1.  IS/LM Model with Budget Balance (50 points.)

In 1982, the Reagan Administration and Congress enacted a series of tax reform measures that slashed the highest marginal personal income tax rate from nearly 60% to 29%. Use a standard IS/LM model with a Budget Balance line and assume that all changes in either the IS, LM or BB curves can be represented by parallel shifts.

I. Start with an IS/LM diagram with an accompanying Budget Balance line.

(a)  Show how this legislation would affect equilibrium income, the interest rate and the actual budget balance. (6 points.)

(b)  Clearly label the amount of income that is being “crowded out”. (3 points.)

(c)  What type of expenditures are being “crowded out”? (4 points.)

(d)  What is the relevance of “crowding out”? That is, why does “crowding out” occur and what are its consequences? (6 points.)

(e)  How would we measure the magnitude of this change in fiscal policy? Explain. (5 points.)

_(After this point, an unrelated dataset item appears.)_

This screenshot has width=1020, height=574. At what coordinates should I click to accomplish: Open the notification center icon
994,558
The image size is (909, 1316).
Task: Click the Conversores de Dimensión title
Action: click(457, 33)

II. Now, following these tax reforms, suppose the Federal Reserve engaged in an accommodating monetary policy.

(f)  Show how this would affect equilibrium income, the interest rate and the actual budget deficit. (6 points.)

(g)  Under what economic circumstances would the Federal Reserve engage in this type of policy. (5 points.)

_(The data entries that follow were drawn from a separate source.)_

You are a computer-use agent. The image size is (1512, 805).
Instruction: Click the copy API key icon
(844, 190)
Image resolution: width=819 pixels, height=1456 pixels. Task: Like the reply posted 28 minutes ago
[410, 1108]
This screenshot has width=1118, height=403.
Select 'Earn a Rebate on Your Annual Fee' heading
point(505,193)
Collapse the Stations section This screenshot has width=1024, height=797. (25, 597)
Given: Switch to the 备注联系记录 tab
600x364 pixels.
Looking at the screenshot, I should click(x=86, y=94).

(h)  How would the Federal Reserve actually go about changing the money supply? Be specific. (5 points.)

(i)  What has happened to the structural budget balance because of this change in monetary policy. Explain. (5 points.)

(j)  What has happened to the cyclical budget balance because of this change in monetary policy. Explain. (5 points.)


2. Money and Financial Markets (50 points.)

I.  Basic Definitions.

(a)  What is the money multiplier? (5 points.)

(b)  What does the money multiplier depend on? (5 points.)

(c)  What tools does the central bank have available to change the supply to high-powered money? (3 points.)

(d)  Explain how the central bank would use each of these tools to decrease the supply of high-powered money? (6 points.)

II.  Suppose that people hold currency in proportion to their bank deposits and that banks hold reserves in proportion to their deposits. During the holiday season, people choose to hold more of their money in the form of cash—and, therefore, less as bank deposits—to facilitate their holiday shopping.

(e)  What component of the money multiplier does this affect? (3 points.)

(f)  What effect does this shift have on the money supply? Explain. (5 points.)

(g)  What specific monetary policy tool(s) would the central bank use, and how would they use it, if they wanted to offset this effect on the money supply? (5 points.)

III.  Alternatively, suppose that a series of decisions by banks effectively raises the banking system’s holding of reserves.

(h)  What component of the money multiplier does this affect? (3 points.)

(i)  What effect does this decision have on the money supply? Explain. (5 points.)

(j)  What specific monetary policy tool(s) would the central bank use, and how would they use it, if they wanted to offset this effect on the money supply? (5 points.)

IV. Finally, suppose that the interest rate is so low that banks refuse to make loans. Further, suppose that the central bank responds by increasing the supply of high-powered money. If all of the new high-powered money ends up as bank reserves, what happens to the money supply? Explain. (5 points.)

3. International Trade and Exchange Rates (50 points.)

Suppose that you have just been appointed Chief Economics minister of a small open economy with perfect capital mobility. It is your goal to keep equilibrium income at its natural level, where it currently is. Use a standard IS/LM/BP model of the economy, in which all changes in monetary and fiscal policy can be represented by parallel shifts in the IS and LM curves.

I. Start with a standard IS/LM/BP diagram.

(a)  Show the initial effect of a decrease in world income on domestic income. HINT: Exports depend on world income. (5 points.)

(b)  Explain the adjustment mechanism that would take place under a fixed exchange rate regime. That is, where would equilibrium income and the interest rate end up and why? (5 points.)

(c)  Explain the adjustment mechanism that would take place under a flexible exchange rate regime. That is, where would equilibrium income and the interest rate end up and why? (5 points.)

(d)  What policy would you implement to restore equilibrium income to its natural level under a fixed exchange rate regime? (5 points.)

(e)  What policy would you implement to restore equilibrium income to its natural level under a flexible exchange rate regime? (5 points.)

II. Start with a new IS/LM/BP diagram.

(f)  Show the initial effect of an increase in the world interest rate on domestic income. HINT: The BP line shows the world interest rate. (5 points.)

(g)  Explain the adjustment mechanism that would take place under a fixed exchange rate regime. That is, where would equilibrium income and the interest rate end up and why? (5 points.)

(h)  Explain the adjustment mechanism that would take place under a flexible exchange rate regime. That is, where would equilibrium income and the interest rate end up and why? (5 points.)

(i)  What policy would you implement to restore equilibrium income to its natural level under a fixed exchange rate regime? (5 points.)

(j)  What policy would you implement to restore equilibrium income to its natural level under a flexible exchange rate regime? (5 points.)